WHAT TO DO -
Print each of the records below verbatim, line for line, from the first to the last.

RECORDS SHOWN -
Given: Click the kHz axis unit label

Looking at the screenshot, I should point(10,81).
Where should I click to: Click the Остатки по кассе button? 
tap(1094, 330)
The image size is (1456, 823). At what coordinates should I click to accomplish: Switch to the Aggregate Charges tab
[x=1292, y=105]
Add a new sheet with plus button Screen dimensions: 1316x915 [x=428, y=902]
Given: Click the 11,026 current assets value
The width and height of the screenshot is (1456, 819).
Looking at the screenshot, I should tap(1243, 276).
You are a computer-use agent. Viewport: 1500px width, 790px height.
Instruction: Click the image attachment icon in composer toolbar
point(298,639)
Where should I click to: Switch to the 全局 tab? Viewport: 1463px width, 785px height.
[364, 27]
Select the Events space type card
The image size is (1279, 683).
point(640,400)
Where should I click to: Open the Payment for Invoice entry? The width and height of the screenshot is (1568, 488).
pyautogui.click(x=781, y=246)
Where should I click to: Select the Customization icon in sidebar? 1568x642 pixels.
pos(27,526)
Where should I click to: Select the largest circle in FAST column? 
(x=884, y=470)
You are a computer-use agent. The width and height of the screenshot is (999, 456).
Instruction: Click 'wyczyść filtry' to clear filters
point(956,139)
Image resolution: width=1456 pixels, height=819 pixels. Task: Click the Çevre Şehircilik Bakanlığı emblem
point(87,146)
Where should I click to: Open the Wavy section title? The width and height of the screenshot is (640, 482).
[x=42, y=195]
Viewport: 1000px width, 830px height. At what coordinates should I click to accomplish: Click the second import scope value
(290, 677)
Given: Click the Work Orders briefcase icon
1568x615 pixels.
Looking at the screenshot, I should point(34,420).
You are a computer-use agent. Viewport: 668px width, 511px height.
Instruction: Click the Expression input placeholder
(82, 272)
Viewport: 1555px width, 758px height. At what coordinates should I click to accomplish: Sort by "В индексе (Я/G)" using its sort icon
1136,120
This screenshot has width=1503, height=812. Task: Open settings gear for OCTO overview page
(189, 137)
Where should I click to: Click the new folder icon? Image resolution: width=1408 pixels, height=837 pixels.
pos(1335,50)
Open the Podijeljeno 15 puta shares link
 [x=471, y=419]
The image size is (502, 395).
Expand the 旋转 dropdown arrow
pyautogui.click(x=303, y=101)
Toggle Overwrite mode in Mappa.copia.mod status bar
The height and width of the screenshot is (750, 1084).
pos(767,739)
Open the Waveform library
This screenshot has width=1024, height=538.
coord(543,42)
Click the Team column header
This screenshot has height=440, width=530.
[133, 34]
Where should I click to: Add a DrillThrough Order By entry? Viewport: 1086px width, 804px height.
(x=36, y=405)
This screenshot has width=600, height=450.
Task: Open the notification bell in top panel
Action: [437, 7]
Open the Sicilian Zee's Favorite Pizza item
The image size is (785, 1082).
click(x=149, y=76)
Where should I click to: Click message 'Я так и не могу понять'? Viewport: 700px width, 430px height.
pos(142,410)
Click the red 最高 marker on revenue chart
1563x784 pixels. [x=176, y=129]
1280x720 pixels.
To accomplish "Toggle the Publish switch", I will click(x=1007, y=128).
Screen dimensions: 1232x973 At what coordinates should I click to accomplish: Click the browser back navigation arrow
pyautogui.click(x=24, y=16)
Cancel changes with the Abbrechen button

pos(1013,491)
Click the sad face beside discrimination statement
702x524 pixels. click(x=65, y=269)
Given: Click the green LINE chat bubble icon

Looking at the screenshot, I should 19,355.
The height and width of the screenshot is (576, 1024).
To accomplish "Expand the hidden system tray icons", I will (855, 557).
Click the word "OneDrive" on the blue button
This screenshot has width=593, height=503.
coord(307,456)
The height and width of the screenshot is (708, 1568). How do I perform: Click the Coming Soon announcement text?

WRITTEN SOLUTION -
Given: Click the kHz axis unit label

Looking at the screenshot, I should point(10,81).
Where should I click to: Click the Остатки по кассе button? 
tap(1094, 330)
The image size is (1456, 823). At what coordinates should I click to accomplish: Switch to the Aggregate Charges tab
[x=1292, y=105]
Add a new sheet with plus button Screen dimensions: 1316x915 [x=428, y=902]
Given: Click the 11,026 current assets value
The width and height of the screenshot is (1456, 819).
Looking at the screenshot, I should tap(1243, 276).
You are a computer-use agent. Viewport: 1500px width, 790px height.
Instruction: Click the image attachment icon in composer toolbar
point(298,639)
Where should I click to: Switch to the 全局 tab? Viewport: 1463px width, 785px height.
[364, 27]
Select the Events space type card
The image size is (1279, 683).
point(640,400)
Where should I click to: Open the Payment for Invoice entry? The width and height of the screenshot is (1568, 488).
pyautogui.click(x=781, y=246)
Where should I click to: Select the Customization icon in sidebar? 1568x642 pixels.
pos(27,526)
Where should I click to: Select the largest circle in FAST column? 
(x=884, y=470)
You are a computer-use agent. The width and height of the screenshot is (999, 456).
Instruction: Click 'wyczyść filtry' to clear filters
point(956,139)
Image resolution: width=1456 pixels, height=819 pixels. Task: Click the Çevre Şehircilik Bakanlığı emblem
point(87,146)
Where should I click to: Open the Wavy section title? The width and height of the screenshot is (640, 482).
[x=42, y=195]
Viewport: 1000px width, 830px height. At what coordinates should I click to accomplish: Click the second import scope value
(290, 677)
Given: Click the Work Orders briefcase icon
1568x615 pixels.
Looking at the screenshot, I should point(34,420).
You are a computer-use agent. Viewport: 668px width, 511px height.
Instruction: Click the Expression input placeholder
(82, 272)
Viewport: 1555px width, 758px height. At what coordinates should I click to accomplish: Sort by "В индексе (Я/G)" using its sort icon
1136,120
This screenshot has width=1503, height=812. Task: Open settings gear for OCTO overview page
(189, 137)
Where should I click to: Click the new folder icon? Image resolution: width=1408 pixels, height=837 pixels.
pos(1335,50)
Open the Podijeljeno 15 puta shares link
 [x=471, y=419]
The image size is (502, 395).
Expand the 旋转 dropdown arrow
pyautogui.click(x=303, y=101)
Toggle Overwrite mode in Mappa.copia.mod status bar
The height and width of the screenshot is (750, 1084).
pos(767,739)
Open the Waveform library
This screenshot has width=1024, height=538.
coord(543,42)
Click the Team column header
This screenshot has height=440, width=530.
[133, 34]
Where should I click to: Add a DrillThrough Order By entry? Viewport: 1086px width, 804px height.
(x=36, y=405)
This screenshot has width=600, height=450.
Task: Open the notification bell in top panel
Action: [437, 7]
Open the Sicilian Zee's Favorite Pizza item
The image size is (785, 1082).
click(x=149, y=76)
Where should I click to: Click message 'Я так и не могу понять'? Viewport: 700px width, 430px height.
pos(142,410)
Click the red 最高 marker on revenue chart
1563x784 pixels. [x=176, y=129]
1280x720 pixels.
To accomplish "Toggle the Publish switch", I will click(x=1007, y=128).
Screen dimensions: 1232x973 At what coordinates should I click to accomplish: Click the browser back navigation arrow
pyautogui.click(x=24, y=16)
Cancel changes with the Abbrechen button

pos(1013,491)
Click the sad face beside discrimination statement
702x524 pixels. click(x=65, y=269)
Given: Click the green LINE chat bubble icon

Looking at the screenshot, I should 19,355.
The height and width of the screenshot is (576, 1024).
To accomplish "Expand the hidden system tray icons", I will (855, 557).
Click the word "OneDrive" on the blue button
This screenshot has width=593, height=503.
coord(307,456)
The height and width of the screenshot is (708, 1568). How do I perform: Click the Coming Soon announcement text?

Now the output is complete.